Even when knowing Go, writing a Kubernetes controller is intimidating.

In this post, I’ll introduce the Kubernetes operating model, how objects are mapped and what are the tools provided by the go-client framework to write bullet proof controllers. In a following post I will explain how to put all the pieces together and how to define and consume custom types.

I will describe the core components like:

ClientSets
Informers
Work Queues (and RateLimiting Work Queues)

and how they fit together in writing a Kubernetes controller.

The content of this post is inspired by the “It’s all about reconciliation, anatomy of a kubernetes controller” talk I gave this summer as part of the GoWay conference.

The slides are available here:

The Kubernetes Model Link to heading

The kubernetes model is declarative and not imperative.

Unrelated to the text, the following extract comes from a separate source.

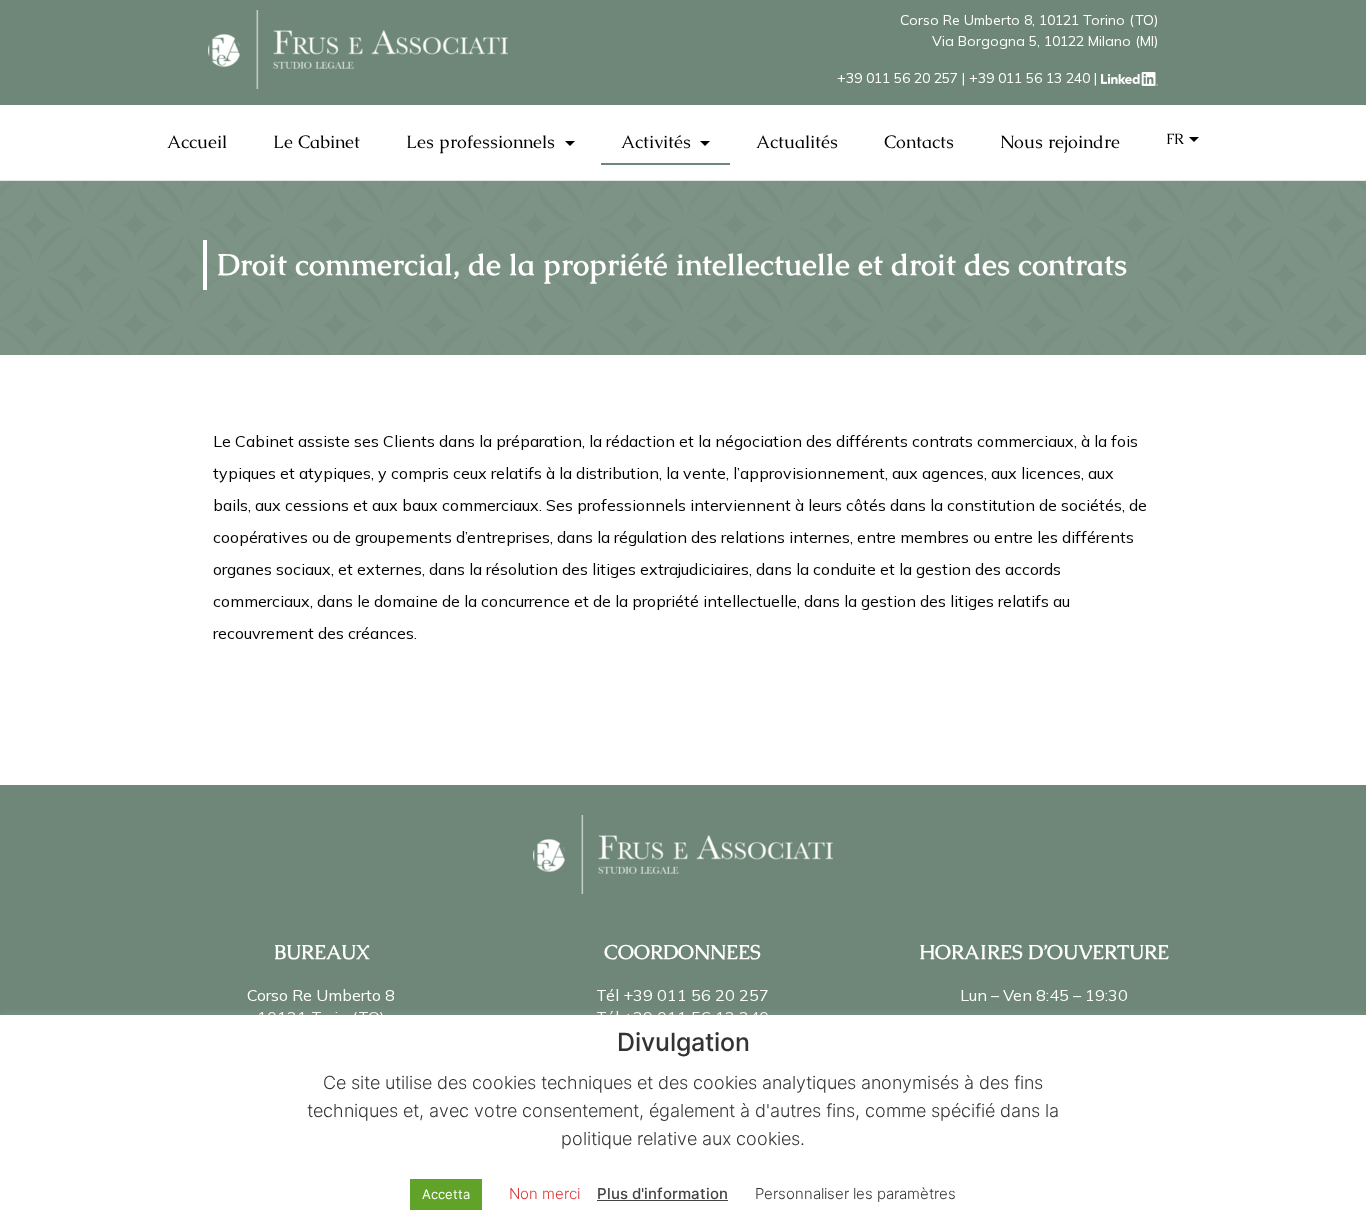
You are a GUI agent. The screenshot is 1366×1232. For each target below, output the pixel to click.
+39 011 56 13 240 (1029, 78)
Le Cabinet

This means that instead of asking a kubernetes cluster to execute actions, we declare the state we want it to be in, and we wait for it to reconcile our request and to reach that state.

In the following (abused) example of ReplicaSet, we ask the cluster to deploy 3 replicas of a given pod:

	apiVersion: apps/v1
	kind: ReplicaSet
	metadata:
	  name: frontend
	spec:
	  replicas: 3
	  selector:
	    matchLabels:
	      tier: frontend
	  template:
	    metadata:
	      labels:
		tier: frontend
	    spec:
	      containers:
	      - name: php-redis
		image: gcr.io/google_samples/gb-frontend:v3

When we change our mind, and we set the number of replicas to 2, we are not sending a command to the cluster asking to remove a pod, we are declaring the new state we want the cluster to be in. This makes a substantial difference and is the key in understanding how Kubernetes works.

The representation of the state is stored in a key-value storage shared among all the components that make a Kubernetes cluster. Those components in charge of reading the desired state and reconciling it are commonly referred to as controllers.

For this reason, a cluster can be seen as a dynamic system, where the equilibrium is disturbed by event, that can be handled by controllers, generating other events handled by other controllers, up to a new state of equilibrium (this is probably also one of the few chances where I can use a graph :P).

Complications Link to heading

Race conditions Link to heading

As a consequence of having several (distributed) components interacting with the storage (commonly implemented using etcd), two different controllers may write the same data.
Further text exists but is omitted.